SAUGUS — The School Committee is preparing to submit a proposal to access the more than $4 million in the Student Support Reserve Fund to pay for a pilot program to install a school resource officer at the Saugus Middle/High School complex.
School Committee Chair Vincent Serino said the district is still awaiting a decision on a grant application submitted through the police department that would cover the cost of the position, but was planning to put a proposal on the next Town Meeting warrant. Committee member Dennis Gould said the committee would submit an article to Town Manager Scott Crabtree’s office so it could then go before the Finance Committee for review.
Gould did not say when exactly the proposal would be submitted, simply saying the committee would like to see a school resource officer in place “as soon as possible.” Should the town secure the grant, which Gould indicated he believed it would, those funds would cover 60 percent of the costs of an officer for three to five years.
A proposal for an officer would have to go before Town Meeting after earning the Finance Committee’s support, Gould said.
The committee has thus far been unsuccessful in getting any proposals to access the fund before Town Meeting, for reasons that remain unclear. Serino has indicated several times that the committee intended to do so, but no formal proposals have ever gone before Town Meeting since Crabtree created the fund with state money last October.
It also is unclear when exactly the Finance Committee would next convene, with no Town Meetings on the books until May 2024.
In March, when the Finance Committee met to review the district’s fiscal year 2024 budget, members indicated support for a number of proposals presented by former Deputy Superintendent Margo Ferrick, but no vote was taken and the proposals appear to have fallen by the wayside.

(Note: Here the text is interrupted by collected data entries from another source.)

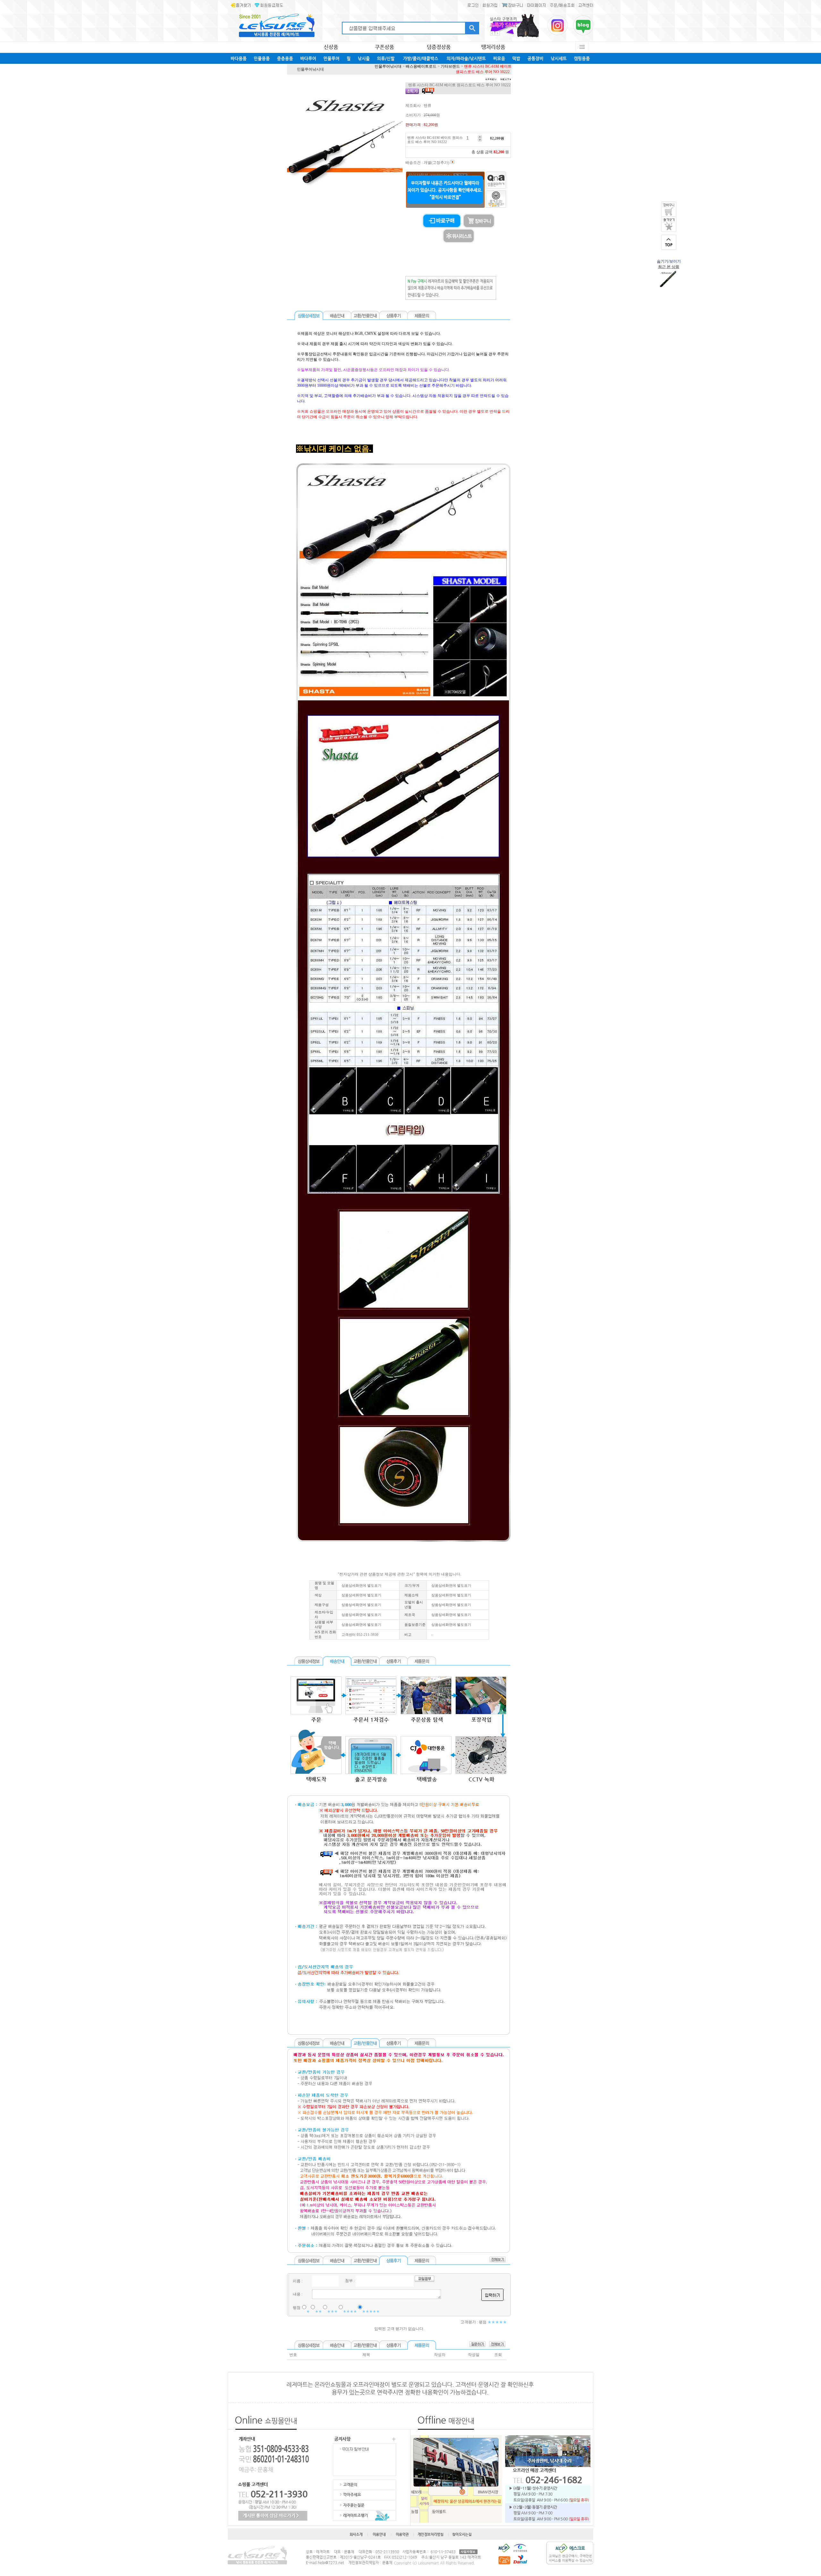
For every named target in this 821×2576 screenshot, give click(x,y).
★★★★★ (371, 2311)
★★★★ (350, 2311)
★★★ (332, 2311)
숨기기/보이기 (669, 261)
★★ (318, 2311)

While Gould and other committee members have indicated the proposals would go before Town Meeting, the language concerning the creation of the fund does not mention that requirement, instead simply saying proposals would require review by the Finance Committee. Members of the Finance Committee have said they would only support using the fund to pay for one-time costs, not the creation of new positions that could put a strain on the district’s operating budget.

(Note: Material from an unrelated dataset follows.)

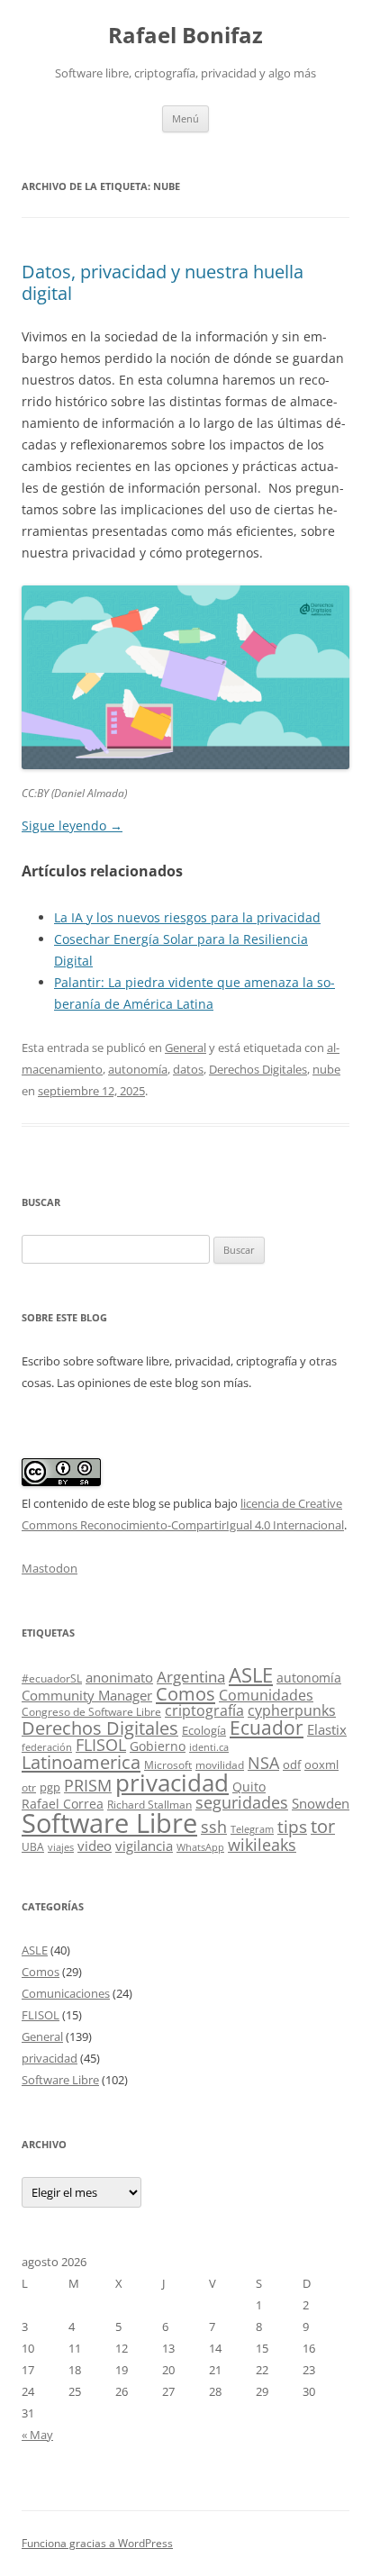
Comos (185, 1694)
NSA (263, 1762)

Talk of a school resource officer in Saugus dates back months, with committee members repeatedly citing creating and filling that position as a priority. Yet, with the district forced to trim its budget down to exclusively rolling over level services, a school resource officer has remained a theoretical idea.
Ferrick, who departed the district in July to become the superintendent of Georgetown Public Schools, said the pilot program would serve as a way for the district to get a sense of how the position works and what its value is before expanding the police department’s footprint at Saugus schools.
“Having a school resource officer is really about creating a prevention model and community policing,” Ferrick said earlier this year. “So our goal is the officer would be in classrooms, teaching safety, building relationships with kids, being that person that the older kids go to when they know there might be a fight that happens after school to help prevent that. We haven’t had one here, as far as I know, in a very long time, if at all.”